§ **ASSIGNED TASK**
Write the entries again exactly, with no line missing.
══ INPUT DATA
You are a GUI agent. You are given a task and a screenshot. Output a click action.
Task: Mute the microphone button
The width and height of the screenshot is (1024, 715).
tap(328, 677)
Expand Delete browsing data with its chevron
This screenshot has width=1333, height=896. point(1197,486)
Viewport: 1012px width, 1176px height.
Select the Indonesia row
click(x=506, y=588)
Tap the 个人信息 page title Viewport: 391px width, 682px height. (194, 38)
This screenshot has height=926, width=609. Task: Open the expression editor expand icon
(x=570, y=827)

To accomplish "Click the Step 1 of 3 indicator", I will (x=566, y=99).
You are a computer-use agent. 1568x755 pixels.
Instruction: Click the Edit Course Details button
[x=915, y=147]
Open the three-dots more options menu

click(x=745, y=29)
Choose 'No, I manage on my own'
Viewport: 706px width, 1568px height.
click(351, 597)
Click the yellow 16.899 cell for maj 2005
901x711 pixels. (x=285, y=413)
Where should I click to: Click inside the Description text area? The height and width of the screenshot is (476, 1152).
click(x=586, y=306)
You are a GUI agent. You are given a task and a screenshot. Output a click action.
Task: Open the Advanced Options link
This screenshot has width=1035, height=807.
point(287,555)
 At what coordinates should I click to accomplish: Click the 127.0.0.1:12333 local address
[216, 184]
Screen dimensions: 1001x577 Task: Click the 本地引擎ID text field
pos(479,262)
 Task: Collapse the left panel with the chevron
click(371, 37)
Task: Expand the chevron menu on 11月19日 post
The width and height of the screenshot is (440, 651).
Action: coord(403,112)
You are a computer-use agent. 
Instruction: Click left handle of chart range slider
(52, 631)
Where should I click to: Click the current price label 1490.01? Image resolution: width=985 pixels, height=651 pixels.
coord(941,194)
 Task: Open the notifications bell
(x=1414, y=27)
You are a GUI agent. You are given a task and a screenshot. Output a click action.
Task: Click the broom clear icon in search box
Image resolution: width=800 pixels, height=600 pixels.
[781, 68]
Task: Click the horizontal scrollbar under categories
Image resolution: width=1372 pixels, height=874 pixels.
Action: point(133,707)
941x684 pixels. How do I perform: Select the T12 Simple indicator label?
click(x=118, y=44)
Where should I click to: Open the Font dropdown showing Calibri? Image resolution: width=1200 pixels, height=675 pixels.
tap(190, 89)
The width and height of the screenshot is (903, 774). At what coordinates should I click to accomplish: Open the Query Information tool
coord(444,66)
════
§ **EXERCISE SOLUTION**
You are a GUI agent. You are given a task and a screenshot. Output a click action.
Task: Mute the microphone button
The width and height of the screenshot is (1024, 715).
tap(328, 677)
Expand Delete browsing data with its chevron
This screenshot has width=1333, height=896. point(1197,486)
Viewport: 1012px width, 1176px height.
Select the Indonesia row
click(x=506, y=588)
Tap the 个人信息 page title Viewport: 391px width, 682px height. (194, 38)
This screenshot has height=926, width=609. Task: Open the expression editor expand icon
(x=570, y=827)

To accomplish "Click the Step 1 of 3 indicator", I will (x=566, y=99).
You are a computer-use agent. 1568x755 pixels.
Instruction: Click the Edit Course Details button
[x=915, y=147]
Open the three-dots more options menu

click(x=745, y=29)
Choose 'No, I manage on my own'
Viewport: 706px width, 1568px height.
click(351, 597)
Click the yellow 16.899 cell for maj 2005
901x711 pixels. (x=285, y=413)
Where should I click to: Click inside the Description text area? The height and width of the screenshot is (476, 1152).
click(x=586, y=306)
You are a GUI agent. You are given a task and a screenshot. Output a click action.
Task: Open the Advanced Options link
This screenshot has width=1035, height=807.
point(287,555)
 At what coordinates should I click to accomplish: Click the 127.0.0.1:12333 local address
[216, 184]
Screen dimensions: 1001x577 Task: Click the 本地引擎ID text field
pos(479,262)
 Task: Collapse the left panel with the chevron
click(371, 37)
Task: Expand the chevron menu on 11月19日 post
The width and height of the screenshot is (440, 651).
Action: coord(403,112)
You are a computer-use agent. 
Instruction: Click left handle of chart range slider
(52, 631)
Where should I click to: Click the current price label 1490.01? Image resolution: width=985 pixels, height=651 pixels.
coord(941,194)
 Task: Open the notifications bell
(x=1414, y=27)
You are a GUI agent. You are given a task and a screenshot. Output a click action.
Task: Click the broom clear icon in search box
Image resolution: width=800 pixels, height=600 pixels.
[781, 68]
Task: Click the horizontal scrollbar under categories
Image resolution: width=1372 pixels, height=874 pixels.
Action: point(133,707)
941x684 pixels. How do I perform: Select the T12 Simple indicator label?
click(x=118, y=44)
Where should I click to: Open the Font dropdown showing Calibri? Image resolution: width=1200 pixels, height=675 pixels.
tap(190, 89)
The width and height of the screenshot is (903, 774). At what coordinates should I click to accomplish: Open the Query Information tool
coord(444,66)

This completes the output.